Joel Muise, owner of Tranquility in Halifax
Health services are currently preoccupied with COVID-19. But if your mental health is suffering, where can you go? Joel Muise, owner of Tranquility, pivoted his online therapy platform counselling app to help support those struggling with the mental health effects of the pandemic. He kept true to his core mission and found an even larger customer base; one that needed his services during these challenging times.
“As soon as it became apparent that COVID-19 was going to turn into a global pandemic, we quickly realized that because we had a virtual mental health platform we should be part of the solution.” – Joel Muise, owner of Tranquility.
When the pandemic struck, we all had more questions than the world had answers. This gap has since increased in many ways, and with it, the amount of anxiety felt by all Canadians. Combine that with the reality that we’re largely forced to be alone, without our friends and family by our side, and you have an unmanageable amount of stress. That’s why Joel Muise, owner of Nova Scotia’s online Cognitive Behavioural Therapy service for stress and anxiety, Tranquility, decided to change his business model to help Canadians cope right now.
After leaving his career in finance because of emotional burnout, Muise realized that the public system was not doing enough to help people manage their stress and anxiety. So he started Tranquility, a website that offered services for overcoming anxiety with the help of a personal coach (via video, call or text).
When social distancing protocols were announced, he knew Tranquility could help because the platform provides virtual help for mental health.
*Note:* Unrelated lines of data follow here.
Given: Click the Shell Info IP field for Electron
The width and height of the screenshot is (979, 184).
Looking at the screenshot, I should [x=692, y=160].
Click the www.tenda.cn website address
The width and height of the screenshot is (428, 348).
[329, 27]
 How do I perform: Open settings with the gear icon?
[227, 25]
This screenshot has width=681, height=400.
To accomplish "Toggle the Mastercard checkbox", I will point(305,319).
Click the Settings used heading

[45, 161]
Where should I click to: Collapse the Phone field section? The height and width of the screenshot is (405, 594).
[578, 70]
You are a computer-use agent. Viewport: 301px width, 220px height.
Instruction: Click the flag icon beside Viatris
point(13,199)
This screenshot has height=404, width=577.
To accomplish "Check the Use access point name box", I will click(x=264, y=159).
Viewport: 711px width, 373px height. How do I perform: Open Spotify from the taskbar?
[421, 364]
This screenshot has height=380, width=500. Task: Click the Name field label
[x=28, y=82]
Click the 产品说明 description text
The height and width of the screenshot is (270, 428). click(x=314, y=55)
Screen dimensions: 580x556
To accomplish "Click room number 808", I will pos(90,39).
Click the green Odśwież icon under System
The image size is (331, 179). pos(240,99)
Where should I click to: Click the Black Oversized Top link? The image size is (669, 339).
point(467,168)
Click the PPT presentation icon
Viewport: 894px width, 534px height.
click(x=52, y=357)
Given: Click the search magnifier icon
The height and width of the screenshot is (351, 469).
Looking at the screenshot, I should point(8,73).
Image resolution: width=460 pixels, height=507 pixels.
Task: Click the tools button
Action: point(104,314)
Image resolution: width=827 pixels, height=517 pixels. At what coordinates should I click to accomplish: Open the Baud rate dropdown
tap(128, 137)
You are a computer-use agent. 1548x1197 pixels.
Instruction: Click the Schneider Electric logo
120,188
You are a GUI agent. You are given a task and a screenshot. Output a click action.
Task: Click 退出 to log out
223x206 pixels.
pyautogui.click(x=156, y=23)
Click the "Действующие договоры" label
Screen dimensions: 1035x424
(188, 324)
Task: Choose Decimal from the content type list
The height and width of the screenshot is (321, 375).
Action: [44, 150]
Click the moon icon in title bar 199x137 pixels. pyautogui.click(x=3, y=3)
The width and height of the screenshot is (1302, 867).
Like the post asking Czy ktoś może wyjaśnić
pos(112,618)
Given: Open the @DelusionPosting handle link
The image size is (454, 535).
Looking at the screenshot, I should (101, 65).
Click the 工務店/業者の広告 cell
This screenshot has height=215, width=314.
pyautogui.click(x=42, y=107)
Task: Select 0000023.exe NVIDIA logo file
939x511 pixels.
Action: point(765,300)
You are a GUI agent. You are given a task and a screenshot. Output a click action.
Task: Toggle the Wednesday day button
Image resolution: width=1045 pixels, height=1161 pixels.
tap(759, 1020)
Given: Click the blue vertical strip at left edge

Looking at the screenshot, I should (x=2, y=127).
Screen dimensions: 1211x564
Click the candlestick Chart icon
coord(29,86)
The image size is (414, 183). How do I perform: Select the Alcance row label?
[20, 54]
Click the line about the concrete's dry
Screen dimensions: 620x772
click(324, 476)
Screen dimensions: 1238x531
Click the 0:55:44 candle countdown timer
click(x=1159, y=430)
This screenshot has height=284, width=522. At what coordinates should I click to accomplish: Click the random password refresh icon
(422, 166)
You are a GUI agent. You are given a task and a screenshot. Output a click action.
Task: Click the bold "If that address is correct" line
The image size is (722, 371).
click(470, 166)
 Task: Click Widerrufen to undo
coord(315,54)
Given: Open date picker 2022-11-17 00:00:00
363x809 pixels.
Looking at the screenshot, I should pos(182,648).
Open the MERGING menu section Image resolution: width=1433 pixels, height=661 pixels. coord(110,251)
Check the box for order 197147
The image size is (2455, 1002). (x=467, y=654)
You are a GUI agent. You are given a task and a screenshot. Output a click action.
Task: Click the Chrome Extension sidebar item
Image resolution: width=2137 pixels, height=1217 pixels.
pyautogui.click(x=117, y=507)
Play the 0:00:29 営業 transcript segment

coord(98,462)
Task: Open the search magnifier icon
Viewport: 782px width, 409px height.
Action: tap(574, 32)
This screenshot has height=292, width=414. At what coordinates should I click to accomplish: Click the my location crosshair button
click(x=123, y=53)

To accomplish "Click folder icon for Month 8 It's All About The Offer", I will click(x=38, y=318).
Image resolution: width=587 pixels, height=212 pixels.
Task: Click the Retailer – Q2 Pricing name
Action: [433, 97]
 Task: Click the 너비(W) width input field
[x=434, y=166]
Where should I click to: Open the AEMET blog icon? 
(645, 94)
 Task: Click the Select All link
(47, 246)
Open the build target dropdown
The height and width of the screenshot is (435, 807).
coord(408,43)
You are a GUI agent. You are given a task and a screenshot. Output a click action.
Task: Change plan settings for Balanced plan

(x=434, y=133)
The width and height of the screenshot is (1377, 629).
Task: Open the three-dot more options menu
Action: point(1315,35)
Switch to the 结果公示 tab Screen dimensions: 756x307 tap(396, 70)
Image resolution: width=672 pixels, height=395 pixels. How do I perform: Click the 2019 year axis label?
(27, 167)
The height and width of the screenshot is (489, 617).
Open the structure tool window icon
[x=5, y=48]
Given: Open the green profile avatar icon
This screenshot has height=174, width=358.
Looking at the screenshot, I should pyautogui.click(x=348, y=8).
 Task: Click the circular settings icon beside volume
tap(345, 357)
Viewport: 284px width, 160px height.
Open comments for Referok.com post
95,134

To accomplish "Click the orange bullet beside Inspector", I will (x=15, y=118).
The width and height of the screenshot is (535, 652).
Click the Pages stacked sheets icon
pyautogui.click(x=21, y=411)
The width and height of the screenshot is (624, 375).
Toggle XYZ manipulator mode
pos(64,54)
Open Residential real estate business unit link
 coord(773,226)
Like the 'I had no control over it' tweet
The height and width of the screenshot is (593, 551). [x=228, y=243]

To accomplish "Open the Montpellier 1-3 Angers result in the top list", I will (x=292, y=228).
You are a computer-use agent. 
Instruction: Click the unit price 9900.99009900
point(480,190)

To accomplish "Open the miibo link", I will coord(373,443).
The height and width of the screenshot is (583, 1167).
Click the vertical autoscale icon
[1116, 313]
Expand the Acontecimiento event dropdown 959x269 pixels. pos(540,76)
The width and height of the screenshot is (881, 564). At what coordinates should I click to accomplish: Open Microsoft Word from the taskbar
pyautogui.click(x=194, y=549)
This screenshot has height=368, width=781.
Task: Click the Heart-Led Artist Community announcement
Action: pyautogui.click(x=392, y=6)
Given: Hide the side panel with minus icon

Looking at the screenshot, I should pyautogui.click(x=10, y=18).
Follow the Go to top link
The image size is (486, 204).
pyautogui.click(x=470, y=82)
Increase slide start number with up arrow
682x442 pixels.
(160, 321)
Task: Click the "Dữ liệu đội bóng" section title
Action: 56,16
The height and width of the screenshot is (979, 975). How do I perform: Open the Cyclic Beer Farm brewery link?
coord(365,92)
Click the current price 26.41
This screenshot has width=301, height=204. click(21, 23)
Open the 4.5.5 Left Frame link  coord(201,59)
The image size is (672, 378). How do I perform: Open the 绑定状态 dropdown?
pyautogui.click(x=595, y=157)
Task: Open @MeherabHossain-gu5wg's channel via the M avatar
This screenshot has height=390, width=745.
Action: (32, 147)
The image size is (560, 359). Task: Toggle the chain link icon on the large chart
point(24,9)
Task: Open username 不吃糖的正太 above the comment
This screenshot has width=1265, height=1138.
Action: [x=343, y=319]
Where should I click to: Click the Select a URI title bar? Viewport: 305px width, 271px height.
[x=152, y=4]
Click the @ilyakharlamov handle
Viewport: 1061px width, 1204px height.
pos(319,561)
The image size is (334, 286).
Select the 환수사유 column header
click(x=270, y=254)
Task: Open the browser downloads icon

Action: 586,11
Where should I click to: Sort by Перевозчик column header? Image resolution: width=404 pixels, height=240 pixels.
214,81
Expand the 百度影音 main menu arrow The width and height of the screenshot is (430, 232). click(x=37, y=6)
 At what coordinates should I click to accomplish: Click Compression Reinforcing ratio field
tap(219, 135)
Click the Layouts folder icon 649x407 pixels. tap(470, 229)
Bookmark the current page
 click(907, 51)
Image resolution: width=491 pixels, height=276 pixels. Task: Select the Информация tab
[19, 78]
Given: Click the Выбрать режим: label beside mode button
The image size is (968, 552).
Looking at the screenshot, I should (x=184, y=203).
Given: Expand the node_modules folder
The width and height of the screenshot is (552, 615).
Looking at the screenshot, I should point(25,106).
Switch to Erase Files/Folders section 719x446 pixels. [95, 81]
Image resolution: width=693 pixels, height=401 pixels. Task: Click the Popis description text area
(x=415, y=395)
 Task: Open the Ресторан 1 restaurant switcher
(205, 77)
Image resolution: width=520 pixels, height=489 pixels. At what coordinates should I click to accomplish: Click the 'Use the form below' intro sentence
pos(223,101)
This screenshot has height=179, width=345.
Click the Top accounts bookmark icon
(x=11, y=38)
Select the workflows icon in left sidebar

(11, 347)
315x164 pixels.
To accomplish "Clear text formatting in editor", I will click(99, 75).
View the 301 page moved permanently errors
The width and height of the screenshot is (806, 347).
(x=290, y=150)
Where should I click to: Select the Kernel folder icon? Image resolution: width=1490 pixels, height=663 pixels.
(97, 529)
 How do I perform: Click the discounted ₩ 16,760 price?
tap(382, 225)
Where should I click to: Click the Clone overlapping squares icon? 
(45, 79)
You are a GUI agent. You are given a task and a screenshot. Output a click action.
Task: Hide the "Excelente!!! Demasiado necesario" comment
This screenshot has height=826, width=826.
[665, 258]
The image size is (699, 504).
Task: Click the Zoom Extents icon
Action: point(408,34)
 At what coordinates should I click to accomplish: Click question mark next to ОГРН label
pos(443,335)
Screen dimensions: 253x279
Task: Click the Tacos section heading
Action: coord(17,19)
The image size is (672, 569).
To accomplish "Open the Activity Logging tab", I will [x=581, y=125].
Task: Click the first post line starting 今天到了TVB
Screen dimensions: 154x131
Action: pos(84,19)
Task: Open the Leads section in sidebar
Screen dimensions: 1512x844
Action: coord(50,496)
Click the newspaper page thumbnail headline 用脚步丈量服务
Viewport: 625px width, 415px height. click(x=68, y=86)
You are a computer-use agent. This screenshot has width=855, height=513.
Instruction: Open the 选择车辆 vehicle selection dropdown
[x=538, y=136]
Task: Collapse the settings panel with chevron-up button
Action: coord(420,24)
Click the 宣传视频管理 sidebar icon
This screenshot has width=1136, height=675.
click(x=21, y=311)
Muise says, “We quickly made some changes to our platform to address what people may be going through right now (e.g., health related anxiety, social anxiety, financial distress) and then started to reach out to organizations to see how we can support our healthcare and frontline workers, free of charge.” He then marketed his new offering so people could find help during this challenging time.
For extroverts, being alone is incredibly difficult. But even introverts, like Muise himself, are struggling right now. He thought it was going to be easier, but he’s had a hard time. “After about a month of social isolation, I started to really find my mental health starting to decline. Being someone that lives alone, I am currently going days without seeing anyone. So, as it turns out I really miss the opportunity to be with my colleagues and friends in-person.” The effects of this pandemic on mental health are real, but it doesn’t have to be faced alone. Support is readily available, and Muise’s Tranquility is here to help. The program, based on a vast body of evidence uses the gold-standard, Cognitive Behavioural Therapy, to help its clients learn skills to better cope with their anxiety.